Deuxième balade: circuit par Bentué
Le mardi, nous partons, toujours à pied (la voiture restera garée au camping pendant tout le séjour), en direction d’un village presque abandonné, Bentué. Nous rencontrons sur place un homme qui jardine activement. Il nous raconte qu’il accompagne son oncle et sa tante, 92 ans, qui habitent depuis longtemps à Huesca mais aiment bien retourner régulièrement dans leur maison de la haute vallée de Nocito. Gentiment, il augmente le débit de la fontaine surmontée d’une grenouille sculptée, et nous enjoint à nous méfier de la “tormenta” (comprendre l’orage) annoncée par de sombres nuages venus du sud qui plongent le Tozal de Guara dans une ombre menaçante.
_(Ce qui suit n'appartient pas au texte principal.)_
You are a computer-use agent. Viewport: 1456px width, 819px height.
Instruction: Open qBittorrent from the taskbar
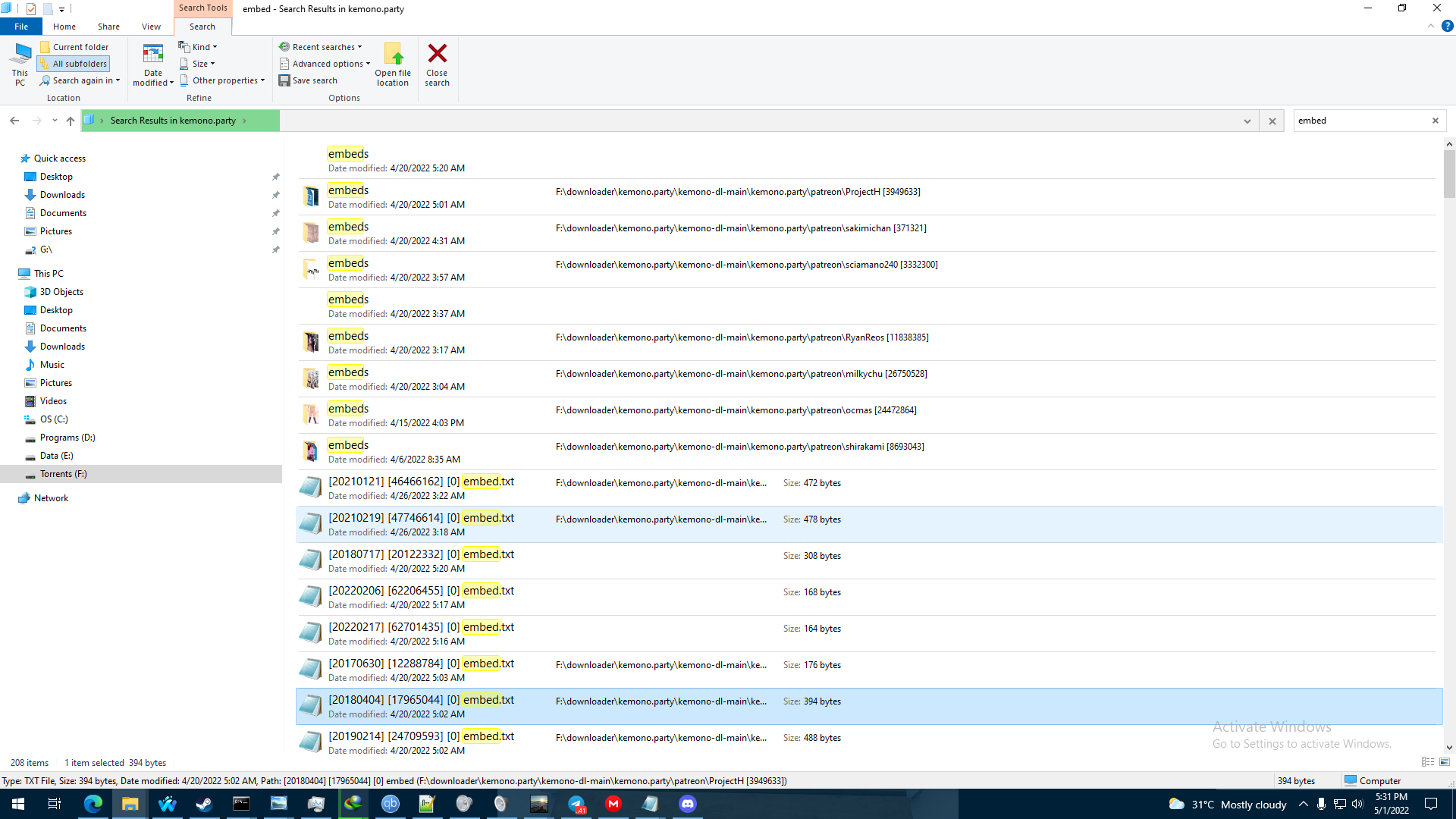[391, 804]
Nous décidons de pique-niquer en attendant de voir l’évolution de la météo et si le temps se dégrade vraiment. De toute façon, nous avons nos vêtements de pluie et nous ne sommes pas en sucre ! Un autre voisin, moins avenant, vient refermer le robinet sous la dalle. Lui aussi n’est là que pour quelques jours et nous déconseille de poursuivre notre balade. Ceci dit, il retourne chez lui et ferme son portail. Nous comprenons qu’il ne nous invitera pas à nous abriter si le besoin s’en faisait sentir… Je me demande si les voisins se parlent, ils sont vraiment très différents. Finalement, le ciel se dégage et nous décidons de rentrer par le versant opposé. En partant, nous rencontrons la tante de notre premier interlocuteur, qui paraît plus jeune que son âge, et apprécie elle aussi de parler un moment avec nous.